(Stored data)
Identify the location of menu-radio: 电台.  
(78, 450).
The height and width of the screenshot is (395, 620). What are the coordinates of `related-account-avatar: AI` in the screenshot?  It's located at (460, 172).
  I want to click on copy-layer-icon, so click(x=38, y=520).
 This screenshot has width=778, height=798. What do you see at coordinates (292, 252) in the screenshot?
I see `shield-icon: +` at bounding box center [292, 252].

-- Work instructions --
Reproduce all of the material above, substituting "position" for each occurrence of "location" and leaving everything else unchanged.

-- Result of the exercise --
Identify the position of menu-radio: 电台.  
(78, 450).
The height and width of the screenshot is (395, 620). What are the coordinates of `related-account-avatar: AI` in the screenshot?  It's located at (460, 172).
  I want to click on copy-layer-icon, so click(x=38, y=520).
 This screenshot has width=778, height=798. What do you see at coordinates (292, 252) in the screenshot?
I see `shield-icon: +` at bounding box center [292, 252].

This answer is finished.